Ben Affleck, who suited up as the Dark Knight for the first time in last year's Batman v Superman: Dawn of Justice, returns as the Caped Crusader in Justice League, opening Friday. But speaking with USA Today, Affleck implied yet again that he's not going to be patrolling Gotham City for much longer. "You don't do it forever, so I want to find a graceful and cool way to segue out of it," he said.
This isn't the first time the actor has waffled on the subject of playing Batman, but this is the most explicit he's been about leaving the character behind.

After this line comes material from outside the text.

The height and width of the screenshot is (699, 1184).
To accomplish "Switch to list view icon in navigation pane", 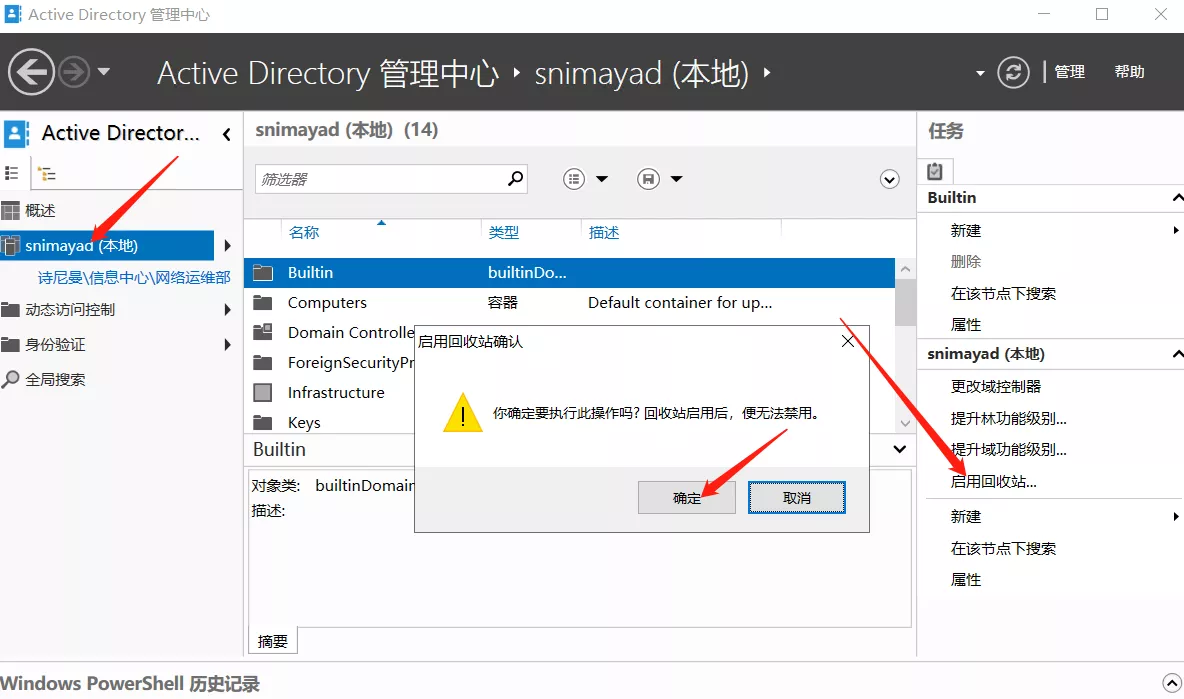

Affleck is no longer directing a stand-alone Batman film—Matt Reeves is currently overseeing that project—and DC's upcoming films don't necessarily have to involve Batman. (Seeing the character in Gotham City Sirens, starring Margo Robbie, would be incredible, though.)
But Affleck's stepping aside does open up the possibility of delving deeper into the Batman canon. Here are the actors who could bring those stories to cinematic life.

David Harbour—Frank Miller's "Dark Knight"
Frank Miller's version of an aged Batman busting skulls in a dystopian-future Gotham requires a rage that none of the preceding Batmen were able to pull off. (Christian Bale got closest.) David Harbour—recognizable to most genre fans as Chief Hopper on Stranger Things and soon to be seen as Hellboy in the rebooted film franchise—could knock an older, angry Bruce Wayne out of the park.

Glen Powell—"Batman Beyond"
The animated TV series Batman Beyond, which ran for three seasons, from 1998 to 2001, is another future vision of Gotham, this one centered on Terry McGinnis, a young man trained by elderly Bruce Wayne after stumbling on the Batcave. Actor Glen Powell played smooth operators in Everybody Wants Some!!, Hidden Figures and Scream Queens and could believably capture the appropriate swagger. Plus, we want to see him let loose as an action star.

Bill Skarsgård—"Justice League Metal"
Imagine for a moment that Batman post-Affleck isn't a hero anymore. That's a possible direction if DC adapts Scott Snyder's popular comic Justice League Metal, which imagines how familiar superheroes respond to evil doppelgangers of their friends—who happen to all be nightmarish versions of Batman. Capturing one of the evil alt-Batmen, the Batman Who Laughs, would take the kind of intricate approach Bill Skarsgård displayed so gruesomely in Stephen King's It.